縁起
穴太寺の創建は705年、文武天皇の勅願によって、大伴旅人の甥・大伴古麿が開いたとされています。本堂には3つにお厨子があり、真ん中にはお寺のご本尊である薬師如来(絶対秘仏)と向かって左側には札所本尊となる聖観音菩薩立像(33年に一度開帳)が祀られており、どちらも秘仏になっております。この聖観音菩薩立像ですが、そのエピソードは「今昔物語」にも載っています。
962年、丹波国郡司・宇治宮成という人物が、信仰の篤い京の仏師・感世に依頼しました。感世は像を完成させ郡司の元に届けました。その素晴しい出来ばえに大いに喜びそのお礼の品として自身が所有していた名馬を与えます。感世が馬に乗って戻るいくと、郡司は急に馬が惜しくなり、配下の者に命じ、感世を弓で射殺し、馬を奪い返してしてしまします。
その後、様子を見るために京へ使いを送ってみると、死んだはずの感世は生きています。取り戻したはずの馬もそこにいたのです。驚いて感世が彫った観音様に懺悔しようとすると、観音像の胸には矢が刺さって鮮血を流していました。郡司と弓を射た配下の者は自らの行為を深く悔い、仏門へ入ることになりました。
___
» **練習問題**
a) 穴太寺の縁起から、「962年、丹波国郡司・宇治宮」で始まり「を奪い返してしてしまします。」まで続く部分を、そのまま抜き出してください。
b) 穴太寺の縁起を読んで、次の問いに答えてください。
(i) 穴太寺が建てられたのは何年ですか。
(ii) 宇治宮成が仏師の感世に像を頼んだのは何年ですか。
(iii) 観音像の胸には何が刺さっていましたか。
ここから先の項目は、上の文章とは別のところから取ったものです。

» **項目一覧**
___
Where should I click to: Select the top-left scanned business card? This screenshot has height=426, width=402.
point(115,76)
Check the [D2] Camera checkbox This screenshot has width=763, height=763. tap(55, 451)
___
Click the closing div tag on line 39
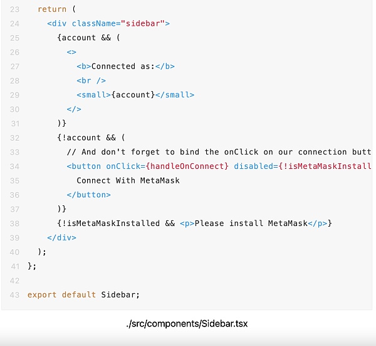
___
» **解答例**
a)
962年、丹波国郡司・宇治宮成という人物が、信仰の篤い京の仏師・感世に依頼しました。感世は像を完成させ郡司の元に届けました。その素晴しい出来ばえに大いに喜びそのお礼の品として自身が所有していた名馬を与えます。感世が馬に乗って戻るいくと、郡司は急に馬が惜しくなり、配下の者に命じ、感世を弓で射殺し、馬を奪い返してしてしまします。

b)
(i) 705年
(ii) 962年
(iii) 矢